3-Degrees has an excellent reputation, and performs both emissions assessment, independent third party verification of projects, and supports a number of models for carbon offsets, including renewable energy projects, carbon sequestration through forestry projects, and projects that capture emissions from landfills, among others.
For Etsy, these shipping emissions are Scope 3- indirect and out of their control. Their program is voluntary and based on the corporate value and mission. Lyft’s program is also voluntary, and is ambitious in scope, as they hope to change the future transportation ecosystem, as well as impact emissions today. Etsy has no way to measure the impact of product packaging. Several large e-commerce retailers, such as Amazon and Wal-Mart, are trying various models to reduce their shipping and packaging costs, such as using an in-store pickup or pickup points.
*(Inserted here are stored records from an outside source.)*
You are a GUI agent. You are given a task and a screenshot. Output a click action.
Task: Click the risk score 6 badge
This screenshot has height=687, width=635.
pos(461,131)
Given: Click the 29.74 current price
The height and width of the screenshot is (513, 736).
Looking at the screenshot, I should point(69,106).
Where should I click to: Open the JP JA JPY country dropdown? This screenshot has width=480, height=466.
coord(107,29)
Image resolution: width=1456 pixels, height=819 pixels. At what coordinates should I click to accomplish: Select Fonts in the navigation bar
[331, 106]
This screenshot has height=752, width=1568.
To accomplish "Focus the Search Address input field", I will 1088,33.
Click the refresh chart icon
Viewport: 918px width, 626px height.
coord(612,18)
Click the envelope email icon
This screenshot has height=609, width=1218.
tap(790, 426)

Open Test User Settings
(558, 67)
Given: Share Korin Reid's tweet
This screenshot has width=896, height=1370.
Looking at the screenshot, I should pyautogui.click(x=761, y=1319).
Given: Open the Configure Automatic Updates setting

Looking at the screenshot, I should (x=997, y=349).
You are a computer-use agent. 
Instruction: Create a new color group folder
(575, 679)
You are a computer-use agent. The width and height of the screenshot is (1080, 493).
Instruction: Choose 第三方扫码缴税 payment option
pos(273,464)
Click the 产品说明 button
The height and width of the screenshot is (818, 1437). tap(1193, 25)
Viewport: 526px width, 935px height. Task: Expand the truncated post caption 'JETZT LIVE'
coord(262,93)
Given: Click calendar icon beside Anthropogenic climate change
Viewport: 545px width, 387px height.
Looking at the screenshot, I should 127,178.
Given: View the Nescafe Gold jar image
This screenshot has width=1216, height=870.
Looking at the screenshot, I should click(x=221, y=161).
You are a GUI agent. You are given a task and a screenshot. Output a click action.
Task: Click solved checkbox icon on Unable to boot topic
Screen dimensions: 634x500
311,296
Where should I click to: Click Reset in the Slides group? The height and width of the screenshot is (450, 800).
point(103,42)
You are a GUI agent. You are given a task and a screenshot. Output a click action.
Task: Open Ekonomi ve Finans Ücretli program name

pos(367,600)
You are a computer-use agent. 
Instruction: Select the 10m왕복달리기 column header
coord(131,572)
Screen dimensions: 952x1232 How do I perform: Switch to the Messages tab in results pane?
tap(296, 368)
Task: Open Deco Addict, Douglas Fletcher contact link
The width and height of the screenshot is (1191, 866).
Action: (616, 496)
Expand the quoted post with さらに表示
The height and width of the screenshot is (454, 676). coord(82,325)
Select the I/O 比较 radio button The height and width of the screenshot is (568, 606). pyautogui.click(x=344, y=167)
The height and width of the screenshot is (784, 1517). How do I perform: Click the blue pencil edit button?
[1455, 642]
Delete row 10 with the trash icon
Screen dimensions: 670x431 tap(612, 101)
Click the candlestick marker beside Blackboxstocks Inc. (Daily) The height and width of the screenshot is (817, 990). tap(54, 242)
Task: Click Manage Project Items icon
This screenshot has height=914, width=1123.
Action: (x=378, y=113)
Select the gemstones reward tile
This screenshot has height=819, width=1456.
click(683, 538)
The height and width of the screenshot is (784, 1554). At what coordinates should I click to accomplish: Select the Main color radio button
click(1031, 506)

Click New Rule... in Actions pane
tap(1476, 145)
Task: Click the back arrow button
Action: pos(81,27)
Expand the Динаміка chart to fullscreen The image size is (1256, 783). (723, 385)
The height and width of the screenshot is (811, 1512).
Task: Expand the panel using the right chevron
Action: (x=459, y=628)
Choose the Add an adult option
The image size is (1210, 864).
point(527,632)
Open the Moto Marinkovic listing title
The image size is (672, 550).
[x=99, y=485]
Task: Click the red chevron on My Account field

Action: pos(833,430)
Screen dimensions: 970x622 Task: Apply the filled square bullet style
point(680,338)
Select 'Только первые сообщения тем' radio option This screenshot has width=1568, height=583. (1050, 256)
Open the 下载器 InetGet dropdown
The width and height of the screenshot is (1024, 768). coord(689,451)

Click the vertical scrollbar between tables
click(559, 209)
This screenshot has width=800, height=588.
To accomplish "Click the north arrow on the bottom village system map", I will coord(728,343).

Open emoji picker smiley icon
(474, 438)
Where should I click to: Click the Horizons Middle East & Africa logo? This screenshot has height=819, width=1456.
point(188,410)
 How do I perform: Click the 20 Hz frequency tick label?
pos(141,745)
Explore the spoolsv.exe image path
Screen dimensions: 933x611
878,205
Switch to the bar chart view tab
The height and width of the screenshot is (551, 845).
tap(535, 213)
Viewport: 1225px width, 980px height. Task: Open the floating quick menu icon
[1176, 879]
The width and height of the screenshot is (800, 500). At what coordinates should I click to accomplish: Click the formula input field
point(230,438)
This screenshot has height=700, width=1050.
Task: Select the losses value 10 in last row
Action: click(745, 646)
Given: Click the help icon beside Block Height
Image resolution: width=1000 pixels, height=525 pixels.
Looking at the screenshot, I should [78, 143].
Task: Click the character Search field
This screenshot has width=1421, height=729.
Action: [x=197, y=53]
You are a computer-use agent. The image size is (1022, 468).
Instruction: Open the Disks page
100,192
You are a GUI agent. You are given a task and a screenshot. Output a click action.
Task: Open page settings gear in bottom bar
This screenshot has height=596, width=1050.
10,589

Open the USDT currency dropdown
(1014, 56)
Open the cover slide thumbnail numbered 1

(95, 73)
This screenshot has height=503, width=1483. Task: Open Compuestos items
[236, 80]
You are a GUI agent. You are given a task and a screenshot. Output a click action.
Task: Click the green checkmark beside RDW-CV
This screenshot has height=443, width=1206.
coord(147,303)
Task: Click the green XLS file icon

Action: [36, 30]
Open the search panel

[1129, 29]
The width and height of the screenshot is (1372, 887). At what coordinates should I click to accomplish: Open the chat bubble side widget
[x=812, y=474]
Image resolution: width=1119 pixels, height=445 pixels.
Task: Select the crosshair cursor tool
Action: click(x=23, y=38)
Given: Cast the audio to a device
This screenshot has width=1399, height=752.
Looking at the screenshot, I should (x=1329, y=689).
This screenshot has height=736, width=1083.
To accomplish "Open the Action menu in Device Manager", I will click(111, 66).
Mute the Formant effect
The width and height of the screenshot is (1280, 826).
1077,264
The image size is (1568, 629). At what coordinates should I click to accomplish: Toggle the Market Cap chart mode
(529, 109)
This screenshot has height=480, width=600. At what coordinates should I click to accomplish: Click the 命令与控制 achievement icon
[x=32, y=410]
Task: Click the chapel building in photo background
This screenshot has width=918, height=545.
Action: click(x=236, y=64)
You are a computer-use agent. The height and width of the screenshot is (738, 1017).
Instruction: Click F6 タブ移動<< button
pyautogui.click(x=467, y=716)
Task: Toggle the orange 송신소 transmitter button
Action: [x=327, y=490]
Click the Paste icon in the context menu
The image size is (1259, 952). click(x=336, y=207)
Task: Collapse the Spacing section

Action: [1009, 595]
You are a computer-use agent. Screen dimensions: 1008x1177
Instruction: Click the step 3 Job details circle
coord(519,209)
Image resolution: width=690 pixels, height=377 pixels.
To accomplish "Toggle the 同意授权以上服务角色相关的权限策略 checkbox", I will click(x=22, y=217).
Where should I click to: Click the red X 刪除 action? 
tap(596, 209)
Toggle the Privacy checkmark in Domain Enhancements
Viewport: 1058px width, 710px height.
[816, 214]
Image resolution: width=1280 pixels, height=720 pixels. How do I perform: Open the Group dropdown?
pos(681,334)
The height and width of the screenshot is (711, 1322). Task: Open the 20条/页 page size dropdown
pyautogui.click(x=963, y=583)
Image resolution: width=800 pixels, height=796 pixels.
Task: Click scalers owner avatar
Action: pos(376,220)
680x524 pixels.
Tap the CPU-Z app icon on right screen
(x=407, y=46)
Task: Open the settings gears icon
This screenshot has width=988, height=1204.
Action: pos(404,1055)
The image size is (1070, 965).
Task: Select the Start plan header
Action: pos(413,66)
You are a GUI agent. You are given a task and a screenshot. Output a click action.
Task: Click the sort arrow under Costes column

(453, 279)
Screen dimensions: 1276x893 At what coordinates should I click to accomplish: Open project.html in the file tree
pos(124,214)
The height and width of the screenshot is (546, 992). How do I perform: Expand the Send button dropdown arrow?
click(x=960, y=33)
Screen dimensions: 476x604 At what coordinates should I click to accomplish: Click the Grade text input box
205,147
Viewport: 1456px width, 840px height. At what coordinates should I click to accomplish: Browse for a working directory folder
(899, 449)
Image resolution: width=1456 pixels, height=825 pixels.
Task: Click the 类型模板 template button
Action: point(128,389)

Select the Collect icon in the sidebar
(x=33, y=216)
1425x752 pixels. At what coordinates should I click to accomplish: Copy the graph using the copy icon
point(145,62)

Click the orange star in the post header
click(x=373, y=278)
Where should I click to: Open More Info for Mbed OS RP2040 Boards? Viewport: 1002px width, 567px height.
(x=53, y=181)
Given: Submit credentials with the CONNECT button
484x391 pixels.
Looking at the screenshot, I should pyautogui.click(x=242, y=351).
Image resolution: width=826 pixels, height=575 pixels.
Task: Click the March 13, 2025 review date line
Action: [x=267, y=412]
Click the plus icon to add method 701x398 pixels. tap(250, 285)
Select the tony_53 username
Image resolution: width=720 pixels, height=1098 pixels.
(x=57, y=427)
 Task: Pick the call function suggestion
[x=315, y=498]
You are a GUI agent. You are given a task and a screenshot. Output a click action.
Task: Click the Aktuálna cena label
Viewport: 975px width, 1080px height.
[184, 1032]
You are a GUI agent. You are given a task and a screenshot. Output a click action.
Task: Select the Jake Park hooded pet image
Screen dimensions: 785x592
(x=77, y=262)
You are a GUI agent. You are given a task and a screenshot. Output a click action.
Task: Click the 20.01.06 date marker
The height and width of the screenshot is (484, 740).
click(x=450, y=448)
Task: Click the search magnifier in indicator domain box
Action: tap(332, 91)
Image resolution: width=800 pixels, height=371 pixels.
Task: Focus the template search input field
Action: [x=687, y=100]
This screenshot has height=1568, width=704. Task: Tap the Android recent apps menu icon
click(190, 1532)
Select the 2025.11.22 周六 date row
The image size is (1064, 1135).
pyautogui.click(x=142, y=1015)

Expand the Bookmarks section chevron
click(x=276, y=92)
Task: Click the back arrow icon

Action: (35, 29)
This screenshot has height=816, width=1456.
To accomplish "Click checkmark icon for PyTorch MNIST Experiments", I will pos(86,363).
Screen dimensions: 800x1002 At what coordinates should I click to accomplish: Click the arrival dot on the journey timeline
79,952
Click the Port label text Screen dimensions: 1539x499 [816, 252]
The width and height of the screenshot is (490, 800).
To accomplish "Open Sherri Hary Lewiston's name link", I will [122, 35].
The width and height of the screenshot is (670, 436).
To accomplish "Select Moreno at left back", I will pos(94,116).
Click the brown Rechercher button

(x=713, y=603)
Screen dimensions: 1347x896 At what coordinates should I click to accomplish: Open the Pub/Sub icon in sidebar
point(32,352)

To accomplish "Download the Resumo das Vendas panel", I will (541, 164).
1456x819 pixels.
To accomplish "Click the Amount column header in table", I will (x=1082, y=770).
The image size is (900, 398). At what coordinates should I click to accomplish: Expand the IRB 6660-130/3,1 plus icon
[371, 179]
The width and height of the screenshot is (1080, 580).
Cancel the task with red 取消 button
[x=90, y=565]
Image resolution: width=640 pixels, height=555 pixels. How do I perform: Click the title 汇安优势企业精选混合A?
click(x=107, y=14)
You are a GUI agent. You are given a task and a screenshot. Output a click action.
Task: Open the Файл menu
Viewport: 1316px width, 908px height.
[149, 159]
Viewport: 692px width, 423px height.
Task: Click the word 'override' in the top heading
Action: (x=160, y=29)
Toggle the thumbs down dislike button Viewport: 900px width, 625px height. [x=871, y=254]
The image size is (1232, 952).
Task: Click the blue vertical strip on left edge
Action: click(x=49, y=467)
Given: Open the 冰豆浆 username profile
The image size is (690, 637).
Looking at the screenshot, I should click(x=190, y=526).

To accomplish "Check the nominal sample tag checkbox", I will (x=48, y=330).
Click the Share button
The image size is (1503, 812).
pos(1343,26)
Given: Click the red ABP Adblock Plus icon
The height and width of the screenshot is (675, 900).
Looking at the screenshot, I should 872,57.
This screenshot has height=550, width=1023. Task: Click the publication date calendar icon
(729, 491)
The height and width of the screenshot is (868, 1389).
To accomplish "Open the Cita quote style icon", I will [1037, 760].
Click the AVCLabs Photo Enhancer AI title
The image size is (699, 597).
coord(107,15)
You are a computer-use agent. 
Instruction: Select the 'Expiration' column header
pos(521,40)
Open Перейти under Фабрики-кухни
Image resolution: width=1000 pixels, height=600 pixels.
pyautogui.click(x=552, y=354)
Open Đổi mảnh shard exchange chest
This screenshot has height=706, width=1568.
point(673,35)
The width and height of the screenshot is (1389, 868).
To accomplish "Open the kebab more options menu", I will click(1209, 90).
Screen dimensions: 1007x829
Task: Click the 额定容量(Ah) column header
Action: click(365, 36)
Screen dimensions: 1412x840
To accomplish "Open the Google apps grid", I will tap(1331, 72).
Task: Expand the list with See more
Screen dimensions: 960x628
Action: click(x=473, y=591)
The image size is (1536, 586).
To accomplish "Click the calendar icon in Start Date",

While both retailers are working on plans to address their carbon emissions, neither has been able to accurately measure the impact of current models of shipping and product packaging. They are also not transparent about their current levels and methods of addressing their carbon footprint.
Both Lyft and Etsy have taken important steps to address how to measure indirect carbon emissions that stem from their unique business models, but over which they have no direct control. They also are large companies using voluntary carbon offsets to impact their future business ecosystems and are transparent with their efforts and challenges.